#### Exercise instructions
Continue the article about the shallow well design being tested on Maine farms, starting right after its last sentence.

Text block: Begin

Joseph Ayotte found an old, unusual well on his farmland in New Hampshire more than two decades ago. It was a shallow cube three times the width of a typical hand-dug well.
He tweaked the design and had another one installed, adding a sanitary cap to keep out critters like rodents, frogs and snakes. The 10-foot by 10-foot well has been providing and storing plenty of good quality water for his home ever since — unlike his drilled bedrock well, which tested for high levels of arsenic.
The shallow well design, being researched and tested by state scientists on Maine farms, could provide the water storage and quality needed as drought seasons become more frequent. The patented design is 50 to 75 percent cheaper to install than a drilled bedrock well and is newly licensed for distribution.
Maine farmers typically don’t have water storage infrastructure because they haven’t historically needed it, but with droughts becoming common, researchers say it’s time to use more backups.
“It won’t work for everyone,” said Ayotte, who works as a supervisory hydrologist for the U.S. Geological Survey in its New England Water Science Center. “But it works in a lot of places.”
One thing that sets the well apart is the water source it uses. New England is rich in water and precipitation. In Maine, rainfall and melted snow percolate down to the glacial till aquifer, a water source in sediment that rests on the bedrock underlying the state. When it reaches the bedrock below, it fills the cracks that drilled wells pull water from.

Text block: End
Entries supplied: Begin

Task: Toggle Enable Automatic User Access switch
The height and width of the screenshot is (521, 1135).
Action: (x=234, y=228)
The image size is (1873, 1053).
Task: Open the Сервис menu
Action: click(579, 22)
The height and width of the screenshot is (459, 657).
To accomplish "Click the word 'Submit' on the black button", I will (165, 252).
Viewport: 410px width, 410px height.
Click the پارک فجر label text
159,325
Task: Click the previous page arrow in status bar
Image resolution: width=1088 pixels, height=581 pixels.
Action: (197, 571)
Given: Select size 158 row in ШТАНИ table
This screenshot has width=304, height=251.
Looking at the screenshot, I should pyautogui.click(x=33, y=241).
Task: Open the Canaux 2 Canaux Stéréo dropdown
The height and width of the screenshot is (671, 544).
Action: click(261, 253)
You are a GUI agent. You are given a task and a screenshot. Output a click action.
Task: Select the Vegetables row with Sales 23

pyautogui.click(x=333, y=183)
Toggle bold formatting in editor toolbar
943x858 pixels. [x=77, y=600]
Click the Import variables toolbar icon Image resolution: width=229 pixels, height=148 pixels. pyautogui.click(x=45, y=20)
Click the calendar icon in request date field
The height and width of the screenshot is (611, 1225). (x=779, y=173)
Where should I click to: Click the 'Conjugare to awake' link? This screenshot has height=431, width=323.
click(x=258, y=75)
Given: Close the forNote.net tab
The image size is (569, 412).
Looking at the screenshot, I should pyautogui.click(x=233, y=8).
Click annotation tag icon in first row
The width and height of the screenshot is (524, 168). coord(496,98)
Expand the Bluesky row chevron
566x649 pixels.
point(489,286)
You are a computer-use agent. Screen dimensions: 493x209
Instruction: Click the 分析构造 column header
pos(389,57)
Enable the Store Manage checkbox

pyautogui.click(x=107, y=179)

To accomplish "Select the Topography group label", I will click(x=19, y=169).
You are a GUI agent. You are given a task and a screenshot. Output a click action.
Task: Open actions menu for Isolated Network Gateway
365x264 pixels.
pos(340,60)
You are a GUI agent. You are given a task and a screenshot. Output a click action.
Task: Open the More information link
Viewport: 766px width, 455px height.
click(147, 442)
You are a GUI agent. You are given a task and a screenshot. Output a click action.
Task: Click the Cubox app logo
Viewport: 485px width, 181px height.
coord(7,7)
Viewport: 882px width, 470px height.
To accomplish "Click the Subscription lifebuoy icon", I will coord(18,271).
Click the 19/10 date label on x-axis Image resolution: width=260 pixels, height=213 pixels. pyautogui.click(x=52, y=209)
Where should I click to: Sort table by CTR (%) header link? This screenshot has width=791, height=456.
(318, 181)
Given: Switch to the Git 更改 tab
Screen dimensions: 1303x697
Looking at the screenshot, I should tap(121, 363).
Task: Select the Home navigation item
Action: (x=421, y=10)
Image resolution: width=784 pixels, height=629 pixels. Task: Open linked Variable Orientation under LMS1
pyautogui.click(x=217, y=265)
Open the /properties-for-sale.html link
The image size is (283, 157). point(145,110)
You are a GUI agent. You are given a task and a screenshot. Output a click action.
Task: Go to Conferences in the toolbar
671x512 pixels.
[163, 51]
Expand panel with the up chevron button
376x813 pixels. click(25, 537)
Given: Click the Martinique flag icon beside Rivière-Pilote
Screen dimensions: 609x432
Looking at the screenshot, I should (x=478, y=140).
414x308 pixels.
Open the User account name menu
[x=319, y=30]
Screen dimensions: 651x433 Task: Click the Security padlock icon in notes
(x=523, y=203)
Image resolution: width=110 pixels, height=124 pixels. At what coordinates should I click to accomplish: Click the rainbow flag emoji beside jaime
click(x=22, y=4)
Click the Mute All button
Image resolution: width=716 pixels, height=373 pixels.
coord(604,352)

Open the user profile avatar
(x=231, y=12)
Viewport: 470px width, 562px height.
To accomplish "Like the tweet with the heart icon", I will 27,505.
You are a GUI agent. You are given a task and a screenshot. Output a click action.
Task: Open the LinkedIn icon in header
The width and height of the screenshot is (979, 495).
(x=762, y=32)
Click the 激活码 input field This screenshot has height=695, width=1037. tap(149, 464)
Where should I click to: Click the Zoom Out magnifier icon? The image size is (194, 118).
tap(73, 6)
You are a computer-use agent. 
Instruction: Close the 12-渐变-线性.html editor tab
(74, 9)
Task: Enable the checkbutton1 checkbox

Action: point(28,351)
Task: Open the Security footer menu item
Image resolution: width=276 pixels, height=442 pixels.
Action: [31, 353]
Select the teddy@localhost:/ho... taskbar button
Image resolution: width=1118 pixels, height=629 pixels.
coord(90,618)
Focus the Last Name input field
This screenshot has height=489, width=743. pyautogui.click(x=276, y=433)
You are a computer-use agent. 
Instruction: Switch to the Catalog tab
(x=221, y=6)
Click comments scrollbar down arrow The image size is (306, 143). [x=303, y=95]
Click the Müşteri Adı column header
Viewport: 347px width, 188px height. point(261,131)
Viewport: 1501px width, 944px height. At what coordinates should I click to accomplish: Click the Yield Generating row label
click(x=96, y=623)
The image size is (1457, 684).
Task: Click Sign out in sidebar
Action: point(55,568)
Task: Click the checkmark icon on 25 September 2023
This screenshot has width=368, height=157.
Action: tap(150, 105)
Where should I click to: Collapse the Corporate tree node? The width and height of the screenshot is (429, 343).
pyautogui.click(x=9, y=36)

Entries supplied: End

#### Expected answer
Not much water is stored in bedrock, but wells drilled into it typically provide enough for household use.
The novel shallow well draws from the glacial till aquifer, stores more water, refills within a day or two and typically doesn’t have the naturally occurring arsenic found in many of New England’s drilled bedrock wells.
In 2023, well tests found arsenic above safe levels in every Maine county; the state estimates 1 in 10 wells here have unsafe arsenic levels. Arsenic exposure can cause numerous cancers and hinder child development, among other problems.
Getting clean water is a challenge in some areas, but for farmers, getting enough is a problem.
University of Maine professor Rachel Schattman has been leading tests of the design on Maine farms for several years as an option for water storage and supply during drought.
Climate models predict the wet springs and dry summers of recent years will likely continue, she said, but most Maine farms don’t have water storage capacity because they historically haven’t needed it.
“That means there’s some infrastructure that needs to be in place if agriculture is going to be profitable and consistent year to year,” Schattman said. “People also have some catching up to do.”
As water moves down through the soil, nitrates, E. coli and arsenic also will be filtered out, Schattman said.
Adding more bedrock wells to a farm is expensive, often starting at $40,000. The novel shallow well costs much less. If all the equipment were hired out, testing sites and digging a shallow well might run $15,000 to $25,000.
One of her early hopes was that the wells could be dug by hand. Having stared down 20 or 25 feet from the side of a test well, she cautioned against that for safety reasons, but there are still tens of thousands of dollars to be saved.
Ongoing research will reveal how the well can best be used in different conditions and fluctuations in the water table at different times of year. Schattman hopes to set up more trials across New England to narrow down recommendations for using them.
The well design will vary based on soil type and bedrock depth at different sites.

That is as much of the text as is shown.